» TASK OBJECTIVE
Beginning with the line that holds "Click the red dot next to Bookmarks" and ending with the last line below, please copy every line exactly, add nothing, and leave out the pictures.

——————

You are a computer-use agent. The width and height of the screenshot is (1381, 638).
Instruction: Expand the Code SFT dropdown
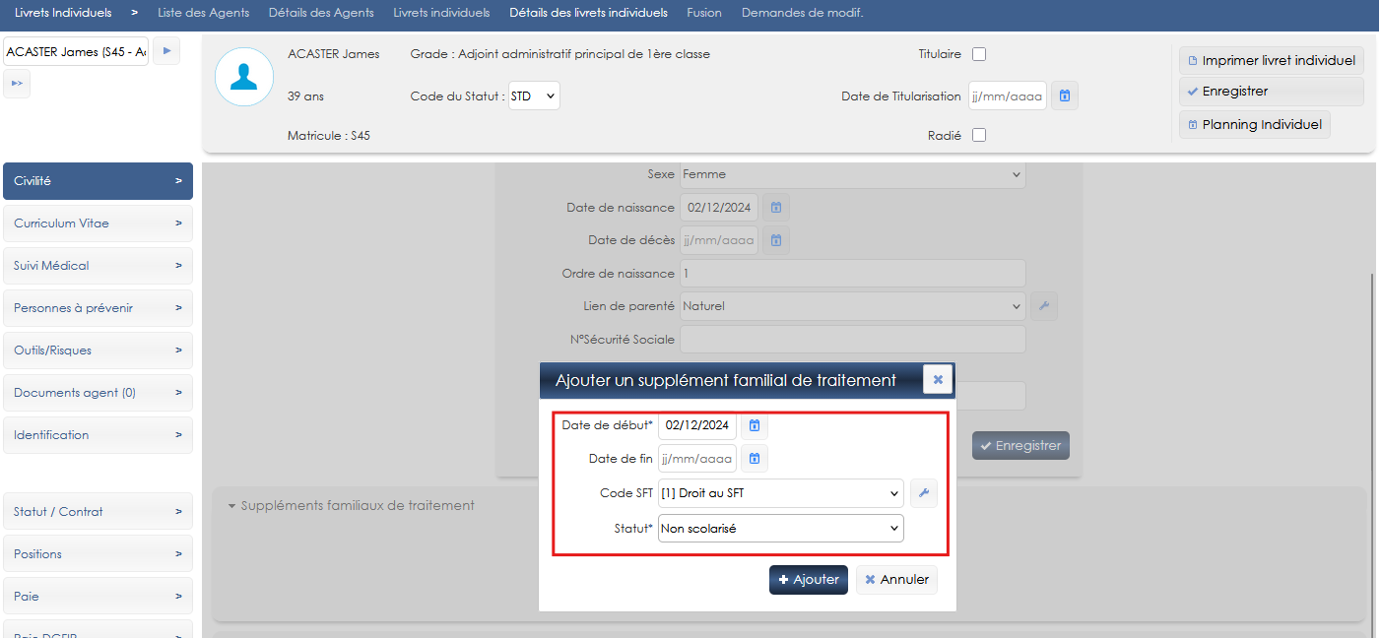tap(780, 493)
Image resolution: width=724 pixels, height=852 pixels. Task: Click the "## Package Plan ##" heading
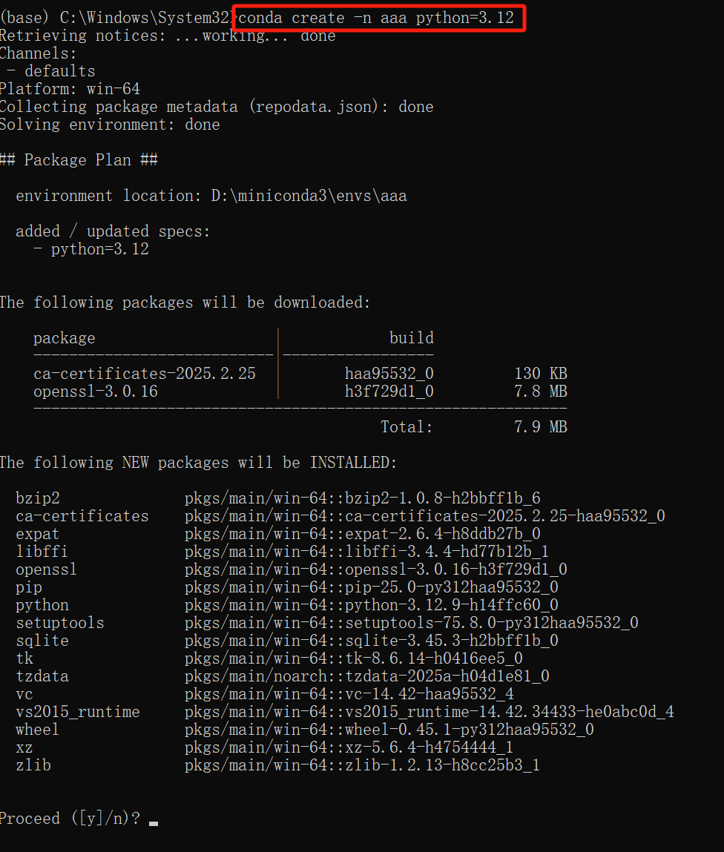click(x=79, y=160)
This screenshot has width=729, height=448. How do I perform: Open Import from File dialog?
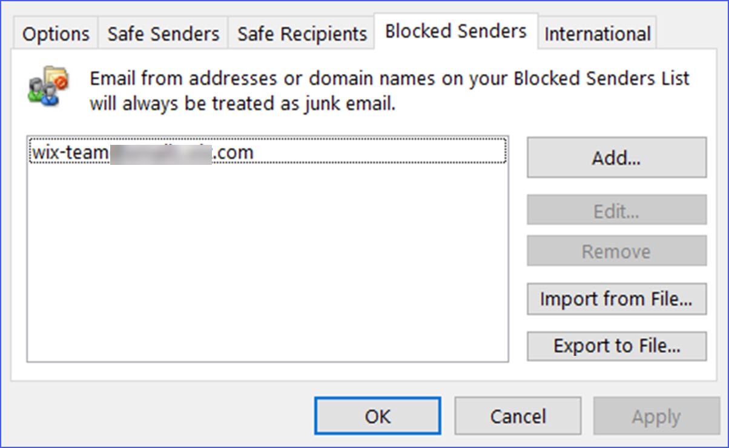(x=616, y=299)
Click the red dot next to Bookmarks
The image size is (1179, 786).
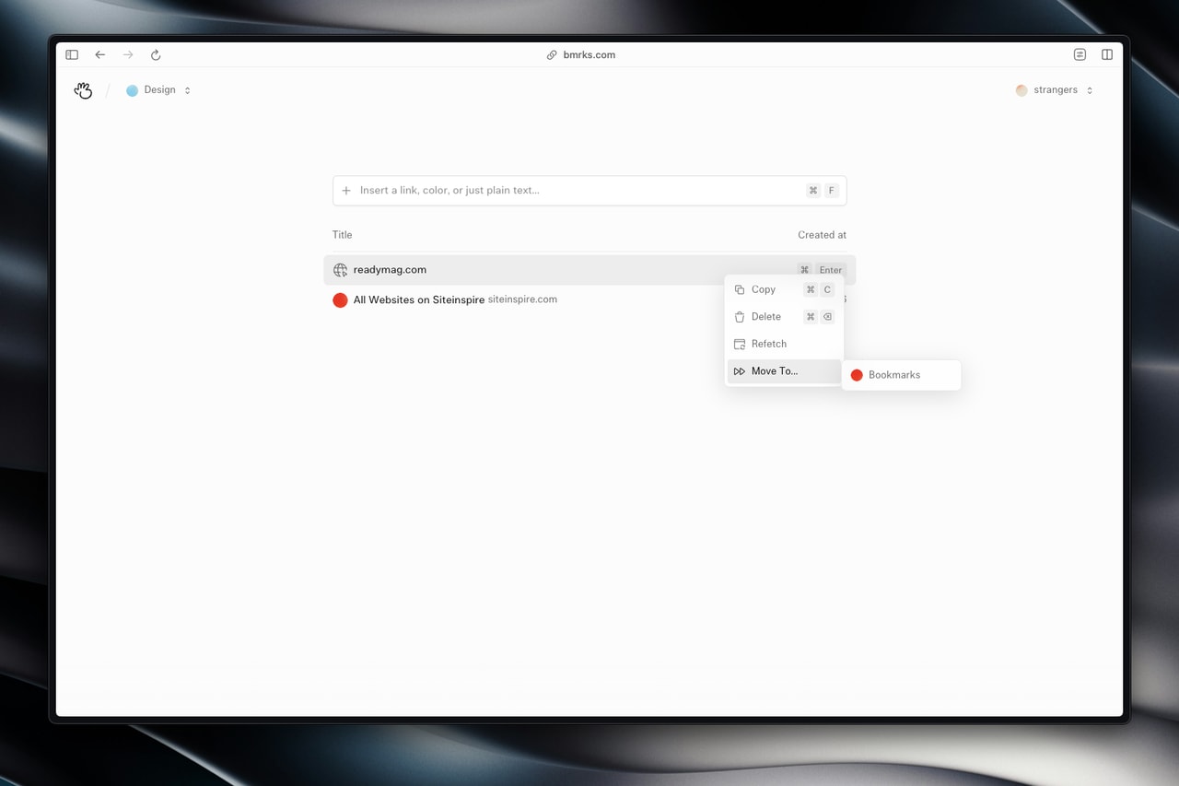point(857,375)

——————

» REPLY
Click the red dot next to Bookmarks
The image size is (1179, 786).
point(857,375)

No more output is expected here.